Open AccessFormulation Development and Optimization of Phase-Transition W/O Microemulsion In Situ Gelling System for Ocular Delivery of Timolol Maleate in the Treatment of Glaucoma
Author(s) -
Prigneshkumar Patel,
Gayatri Patel
Publication year - 2020
Publication title -
biointerface research in applied chemistry
Language(s) - English
Resource type - Journals
SCImago Journal Rank - 0.216
H-Index - 11
ISSN - 2069-5837
DOI - 10.33263/briac112.90979112
Subject(s) - microemulsion , timolol , emulsion , zeta potential , chemistry , pulmonary surfactant , chromatography , solubility , phase transition , bioavailability , materials science , glaucoma , chemical engineering , organic chemistry , thermodynamics , nanotechnology , ophthalmology , medicine , bioinformatics , biochemistry , physics , biology , nanoparticle , engineering
The present investigation is aimed to prepare and evaluate the micro emulsion-based phase transition ocular system for delivery of Timolol maleate in the treatment of glaucoma.

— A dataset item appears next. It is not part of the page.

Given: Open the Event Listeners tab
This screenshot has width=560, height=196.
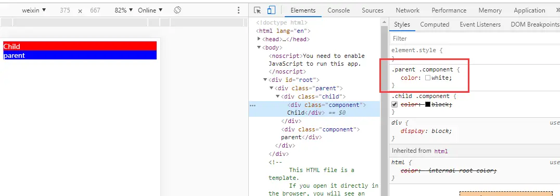Looking at the screenshot, I should point(480,25).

Timolol maleate is used in the first line of treatment in open-angle glaucoma, belonging to BCS class-I having good solubility and permeability. The rapid precorneal elimination of conventional formulation containing class I drugs exhibits poor therapeutic effect and bioavailability. So, microemulsion (ME) based phase transition systems were formulated and characterized. ME based phase transition system was formulated using Ethyl oleate as oil and CremophorEL as a surfactant, Span 20 as Co-surfactant, and Sorbic acid as a preservative. These systems undergo a phase transition from water-in-oil (w/o) ME to liquid crystalline (LC) state and to coarse emulsion (EM) with a change in viscosity depending on dilution with tear fluid & water content. Prepared microemulsions were characterized for average globule size, zeta potential, pH, conductance, in-vitro gelling capacity. The optimized formulation was selected based on desirable attributes and was further characterized and compared with marketed ophthalmic gel-forming marketed solution of Timolol maleate (TIMOPTIC-XE®). All the results of the characterization were satisfactory. The optimized water-in-oil (w/o) microemulsion showed droplet size 23.47 nm, the zeta potential of 0.253mV, pH of 7.2, the conductance of 0.25mS, and drug content of 99.64%. The phase transition w/o ME provides the fluidity for installation with its viscosity being increased due to phase transition after application increasing ocular retention while retaining the therapeutic efficiency. The in- vitro drug release and IOP reduction with optimized formulation were found comparable and less fluctuating compared to marketed formulation. Optimized formulation was found stable during the accelerated stability study. The developed phase transition w/o ME formulation would be able to offer benefits, such as increased residence time, prolonged drug release, reduction in dosing frequency, and thereby it will improve patient compliance.